FIRST WEEK AS A DISTRICT LEADER DOWN AND OUT. This District is pretty bonkers Y'all.  We have THREE natives, once again, and I've gotta say that I am becoming more fluenté in the language of the other side. Elder Hernandez and Elder Flores speak EXCLUSIVELY Spanish in the apartment.. sometimes they forget that I am white, and scream some sort of soap opera soliloquy in my direction in a language of which I don't understand. Let just say, I have another content companion: Google Translate. BUT in all seriousness, I feel very humbled to lead this District. I look up to each member- I know that I also have much to learn from each one of them, so there's a lot to look forward to this transfer.

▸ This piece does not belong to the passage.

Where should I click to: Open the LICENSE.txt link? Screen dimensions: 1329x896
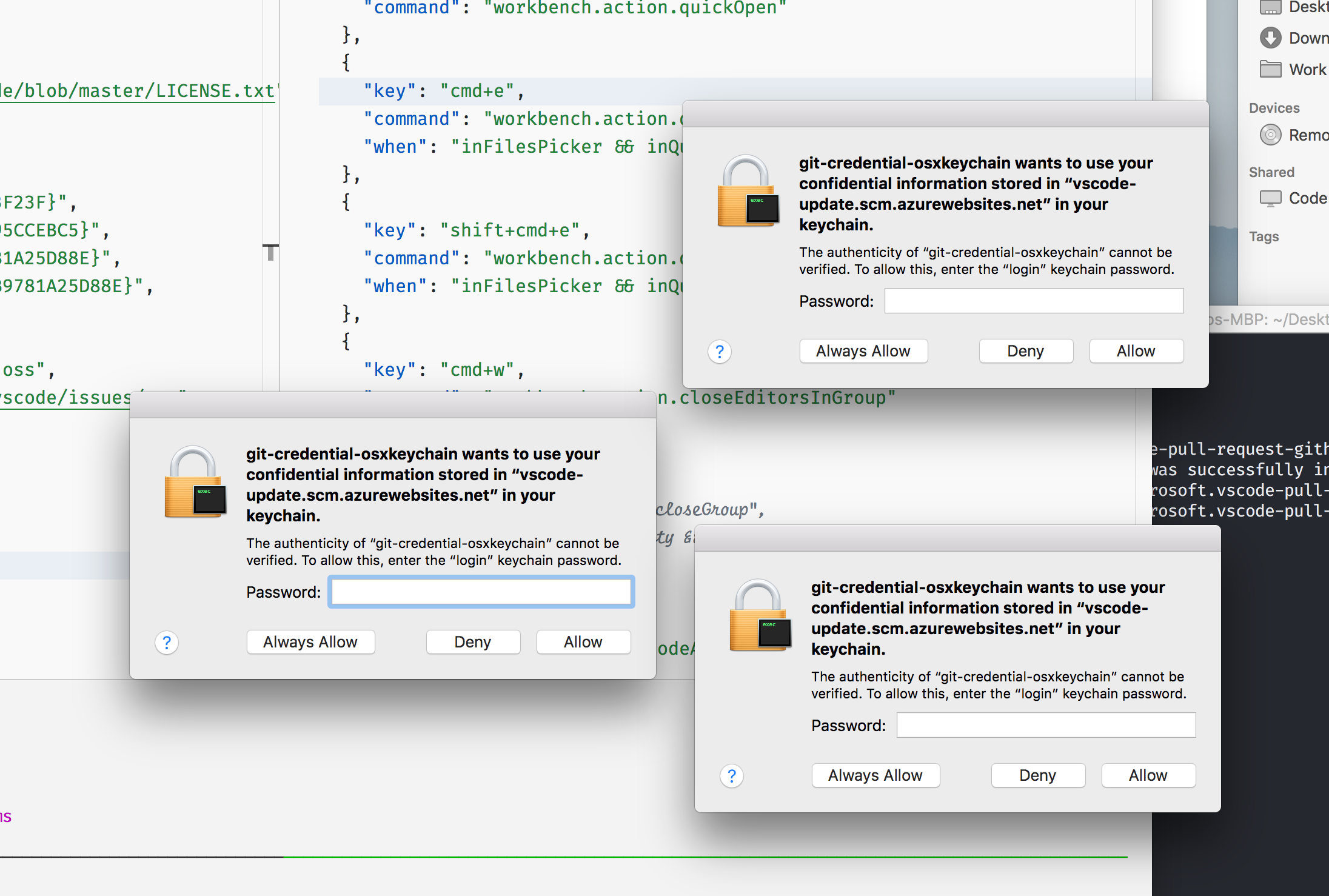(x=182, y=90)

Anyways, on to the missionary work! Adjusting to life with Elder Carter has been rather rewarding. We had an incredibly long day on Saturday, 15 scheduled appointments, but none of them were home with Mardi Gras in the midst. It was mid-afternoon, and we were exhausted.. so we decided to offer up a prayer for strength and energy. Our next appointment was with someone we hadn't seen in three weeks, so naturally, we were discouraged once more. BUT I know that the Lord truly visits his people in their afflictions because through the miracle of missionary work we had an incredible lesson and even extended a baptismal invitation, of which she happily accepted. The Lord knew we were gonna have that amazing experience.. he just wanted us to prove our faith through the previous 14. Missionary work is the same no matter who you're with, and I feel my testimony strengthened as a result of this great week. The miracles of the mission are plenty for those who are willing to work. I feel like, taking over the area, is helping me become my own missionary, and is allowing me to exercise my own personal faith and follow promoting with more exactness. I know that the more we put our faith in God, the more miracles he puts in our paths. 

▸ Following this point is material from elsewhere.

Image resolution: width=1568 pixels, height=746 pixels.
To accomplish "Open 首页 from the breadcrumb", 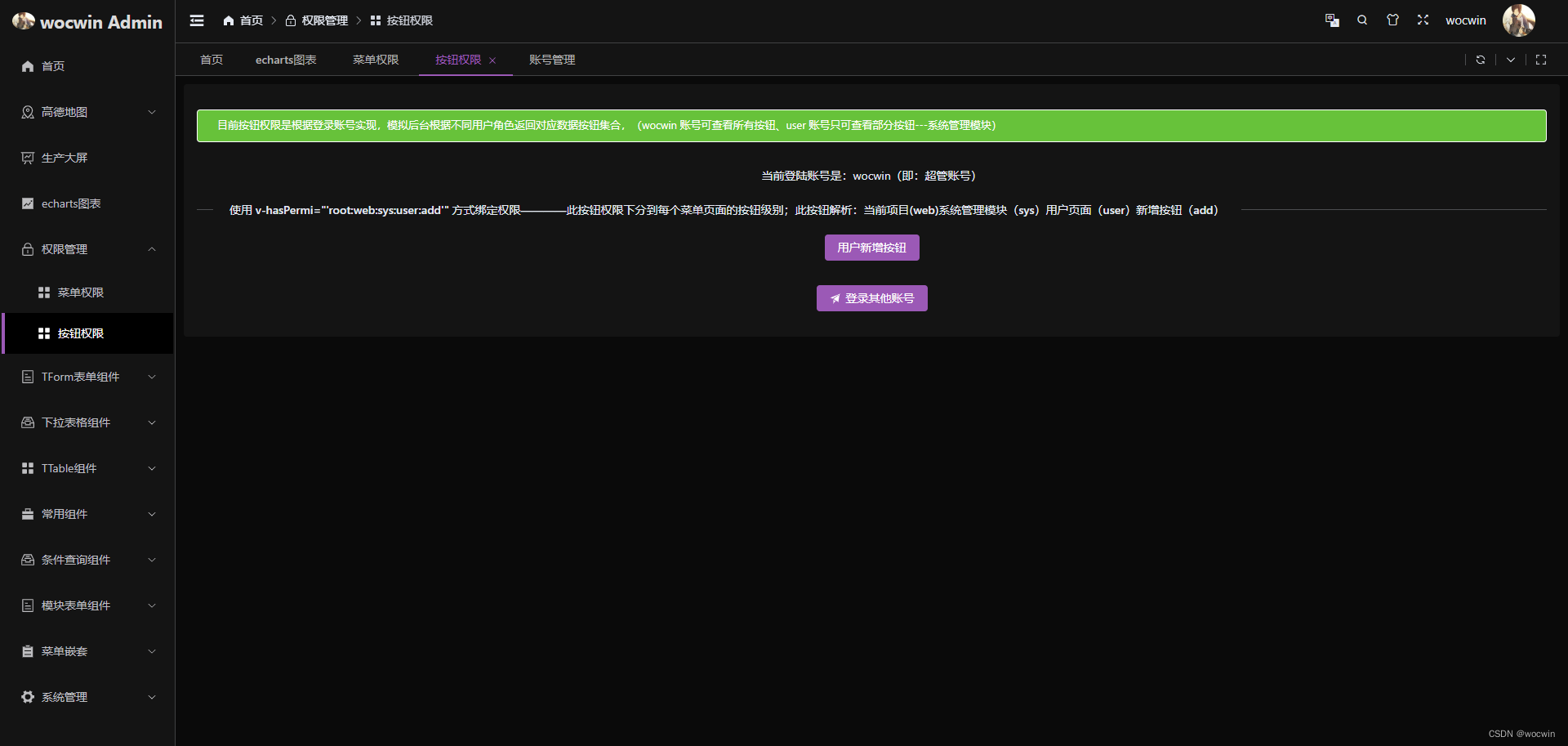I will 250,20.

In other news, I had my first Stake Conference in the mission yesterday! DANG THOSE PEOPLE KNEW HOW TO SPEAK AND SING. A few quotes that touched me personally, "all one needs to return to the fold is a friend, an advocate, and a mentor." "My goal today is to connect you with the powers of heaven so that when things are hard, you will know what to hang on to, so you'll never have to let go." And finally, "don't violate your covenants in the very meeting where you should be making them. The recipe for miracles is to 1.) Honor sacred covenants. 2.) Make a foundation out of the Book of Mormon. 3.) Honor and hallow the Sabbath Day. " I felt so spiritually invigorated after that session LIKE I just drank inspiration juice or something. It was an out of this world meeting.. I truly felt spoken to from heaven. And the best thing to do is to ask a question in prayer beforehand... Elder Boyd guarantees that your question will be answered as you ponder throughout any spiritual gathering. 

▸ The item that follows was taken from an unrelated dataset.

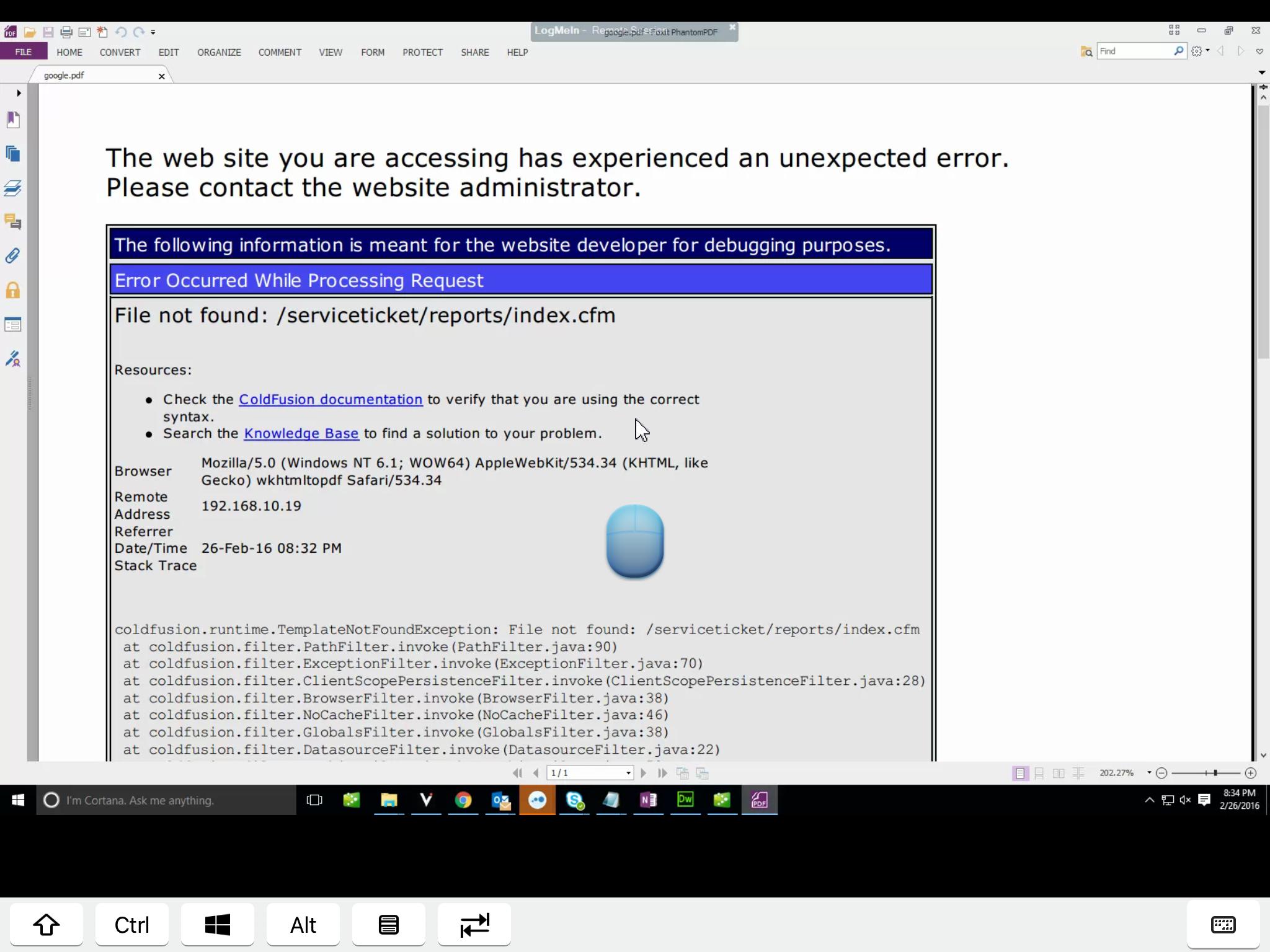The image size is (1270, 952).
Task: Switch to continuous page view mode
Action: click(1039, 773)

Well Y'all, this has been an adventure WRITING this email... BUT I think that will suffice. I'm grateful for all the new experiences I'm blessed with and for all of you wonderful people in my life. I know this church is true and I love this Gospel with all my heart, might, mind and strength. I love each and every one of you.. even though I may not know you.. I feel like I know you. We're children of God, and I look forward to meeting more of MY lovely and elect brothers and sisters. HAVE A GREAT WEEK Y'ALL,  I LOVE EACH AND EVERY ONE ONE OF YOU!!